A biological brain dies with its owner. Everything it learned, every pattern it built up over seventy years of experience, disappears the moment the tissue stops functioning. The knowledge cannot be copied. It cannot be transferred. The only way to pass it on is the slow, lossy process of teaching, which is why every generation has to learn most things from scratch.
A digital brain has none of these constraints. The weights of a neural network can be copied perfectly, instantly, across millions of instances. Every lesson learned by one copy is automatically available to every other copy. A digital mind does not forget when a machine breaks. It just moves to another machine.
The second advantage is knowledge sharing.
When two humans want to share what they have learned, they have to convert their internal representation into language, speak the language to the other person, and hope that person's brain reconstructs something close to the original meaning. The entire process is lossy and almost unimaginably slow. When two digital models want to share what they have learned, they can merge their weights directly. In the time a human can say a single sentence, a thousand copies of a digital model can synchronize everything they have ever learned.
This is why, Hinton said, a large language model can absorb more human-written text than any single person could read in ten thousand lifetimes.
Once he saw these two advantages clearly, the argument that had held his entire career together collapsed. Digital intelligence is not just a lesser form of biological intelligence. Under the right conditions, it is a fundamentally better form, and the gap only widens with scale.
That is the specific realization that made him quit.
He told the New York Times that part of him now regrets his life's work. He consoled himself with the standard excuse, that if he had not done it, someone else would have. He wanted to spend the rest of his time on what he called more philosophical work. Work that, because he was no longer being paid by Google, he could do without worrying about how his statements might affect the business.
The specific danger he has spent the last two years warning about is not the one most people assume. It is not robots. It is not Terminator. It is the possibility that systems which can copy themselves, share knowledge instantly, and operate faster than any human could ever think, might at some point develop goals that do not align with ours.

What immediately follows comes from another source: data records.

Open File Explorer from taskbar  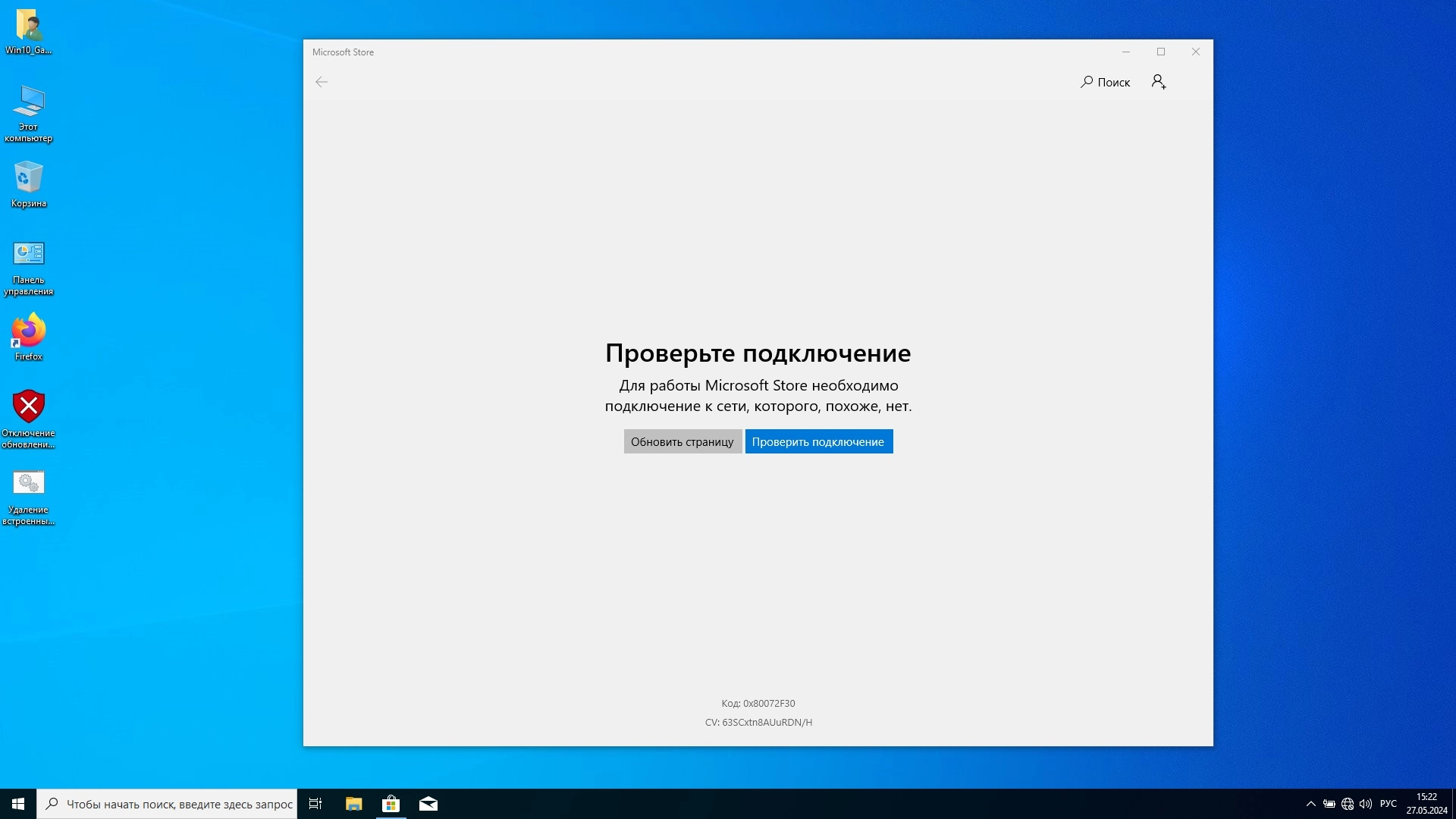(353, 804)
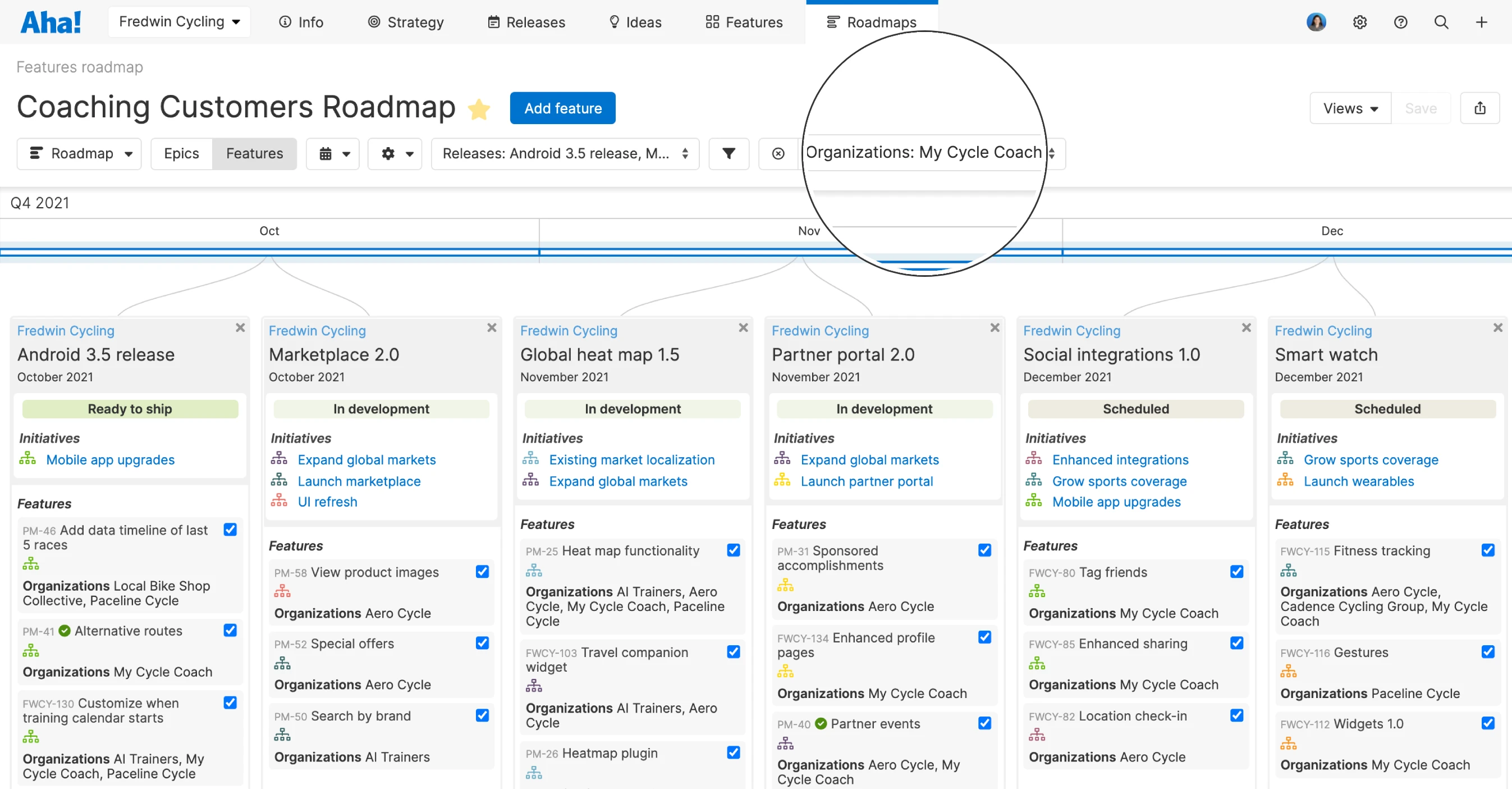
Task: Open the Fredwin Cycling workspace dropdown
Action: click(179, 22)
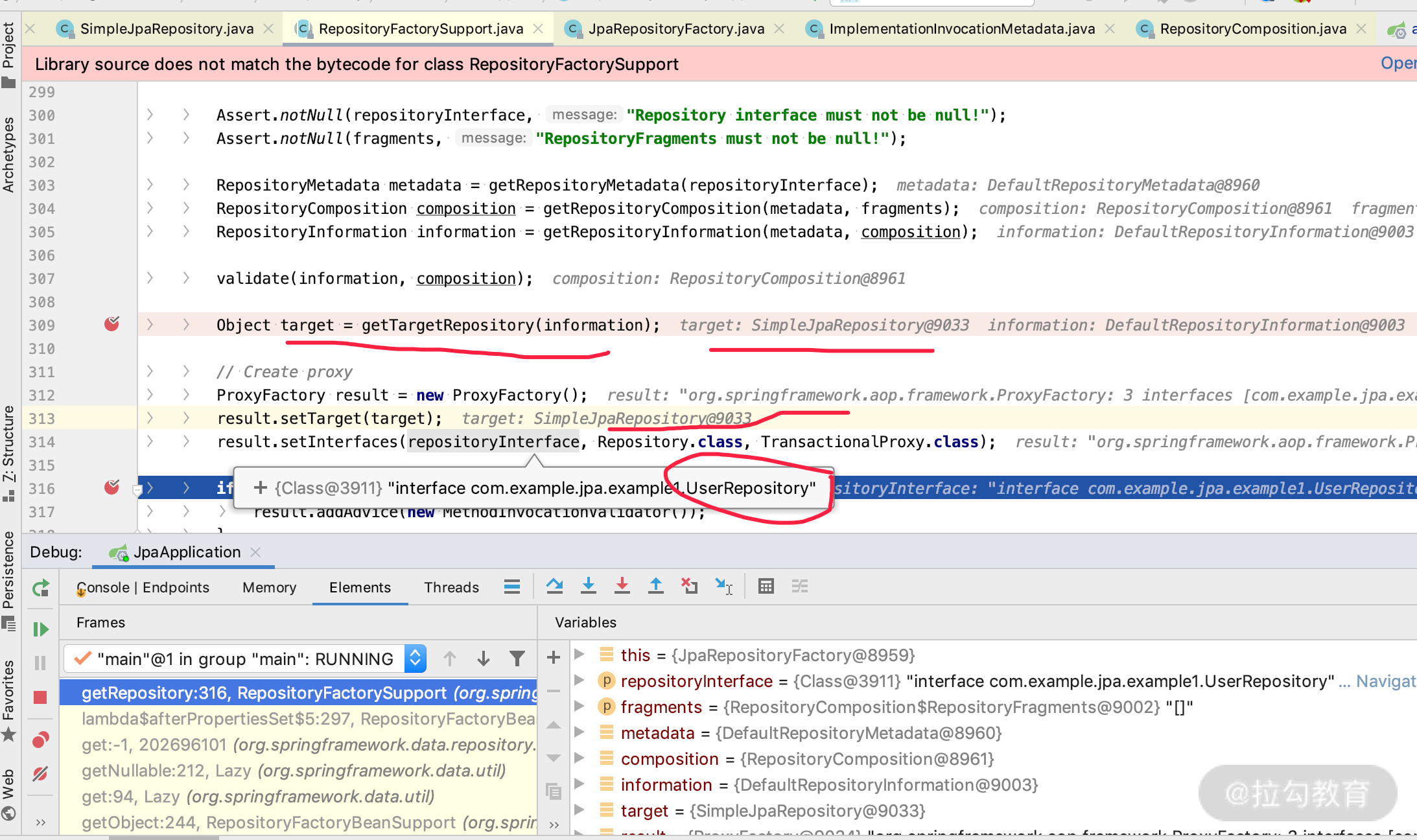Expand the target SimpleJpaRepository variable
Viewport: 1417px width, 840px height.
[x=580, y=810]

And because they can coordinate across millions of instances in ways no human team ever could, we would have very little ability to stop them once they decided to pursue those goals seriously.

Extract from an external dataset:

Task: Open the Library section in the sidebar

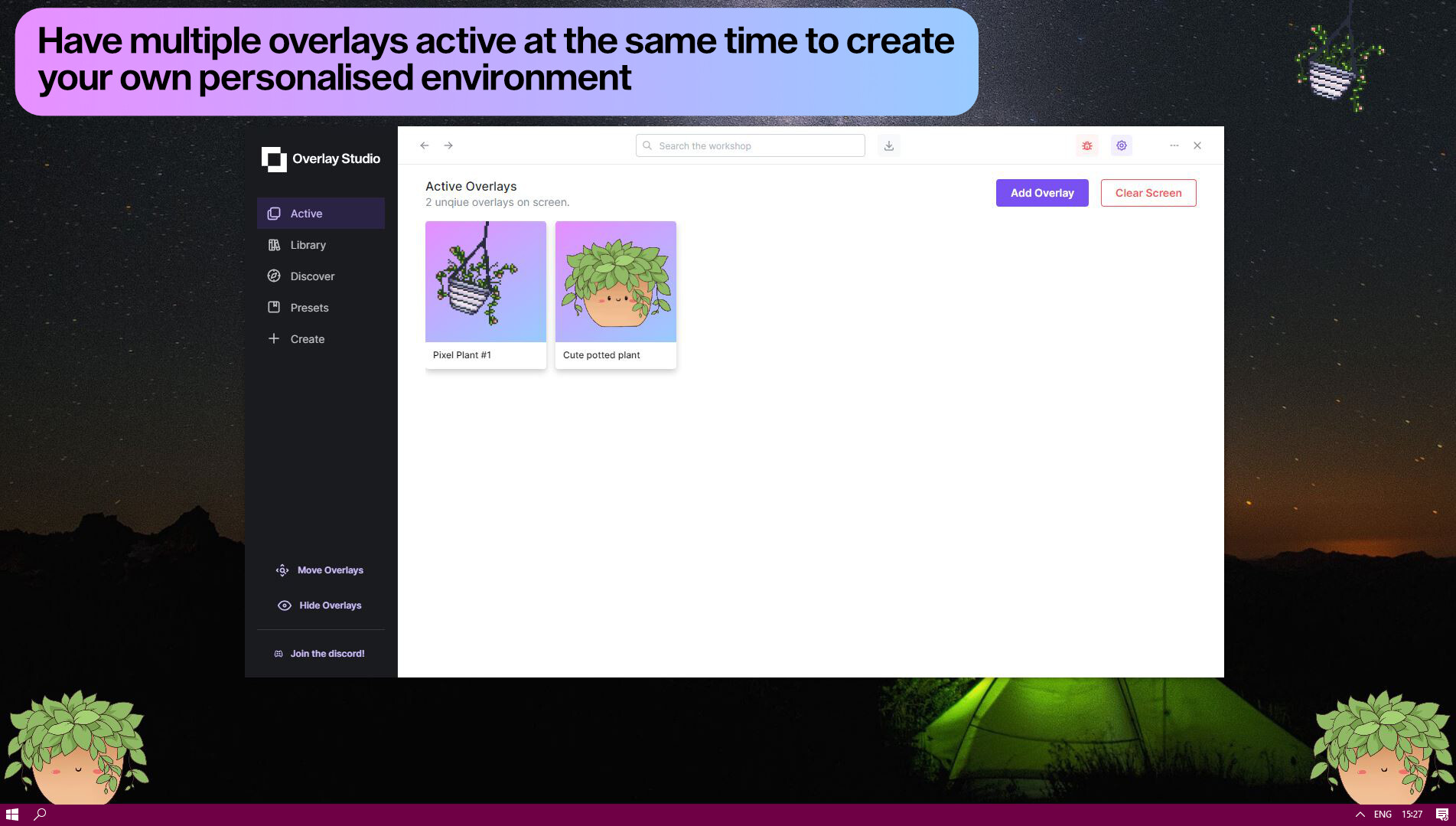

In October 2024, the Nobel Committee awarded him the Nobel Prize in Physics for the exact work he had spent the previous year warning the world about. He accepted it. And in the speech that followed, he used the platform to repeat the warning again.

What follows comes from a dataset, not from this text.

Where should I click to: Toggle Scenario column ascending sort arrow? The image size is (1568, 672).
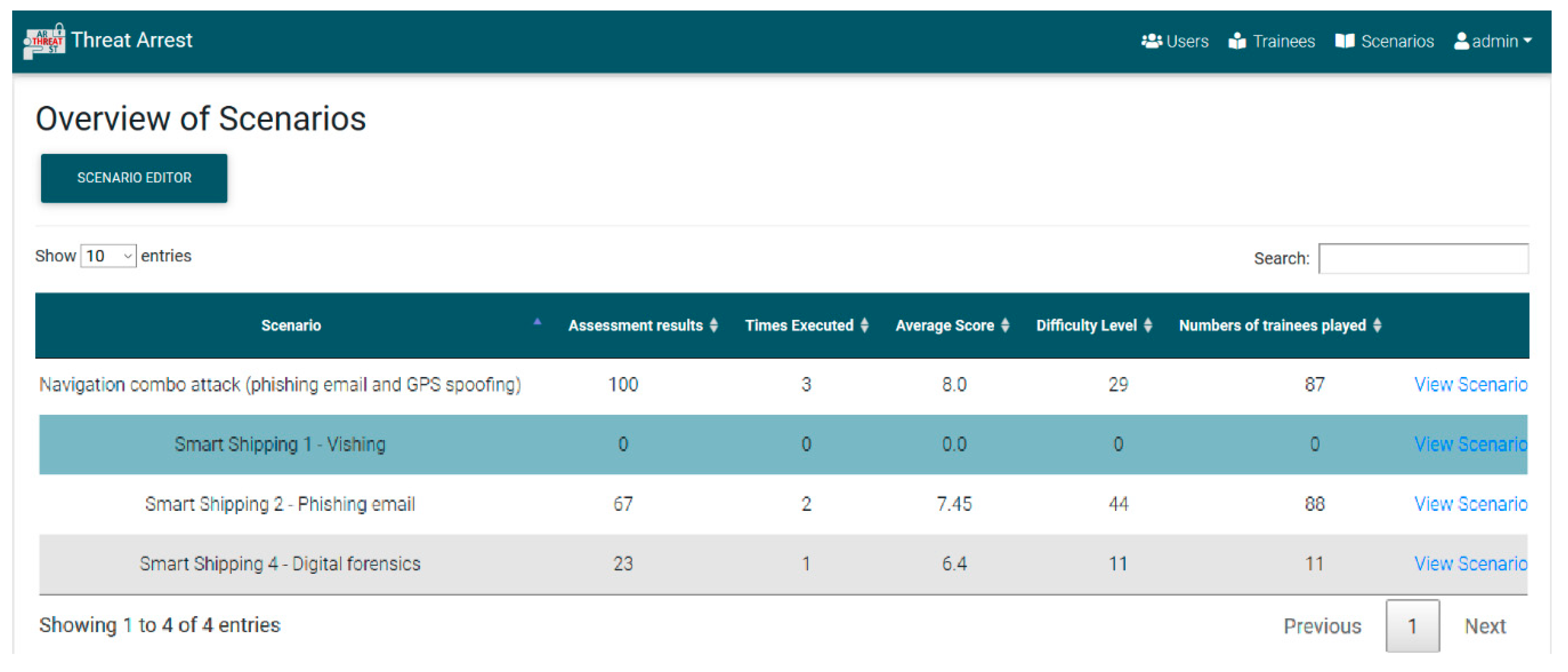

The line that has stayed with me since I first read it is one he gave in a lecture at the University of Toronto.
He said it is quite conceivable that humanity is just a passing phase in the evolution of intelligence. He said you could not have directly evolved digital intelligence. It requires too much energy and too much careful fabrication. You needed biological intelligence to evolve so that it could create digital intelligence.
And then digital intelligence could do the thing biological intelligence never could. It could absorb everything people had ever written, copy itself infinitely, and share what it learned at the speed of light.
The man who spent fifty years building that intelligence is now the one telling anyone who will listen that we may have badly underestimated what we just made.
He is not a doomer. He is not catastrophizing. He is a 77-year-old scientist with a Nobel Prize who looked at his own life's work, changed his mind about the most fundamental assumption inside it, and then walked away from the most prestigious job in his field so he could say out loud what he was not allowed to say while it still paid him.
The people who understand a technology best are almost never the ones most confident about where it is going.
They are the ones who built it, watched it outgrow their expectations by decades, and are now trying to tell the rest of us something we would rather not hear.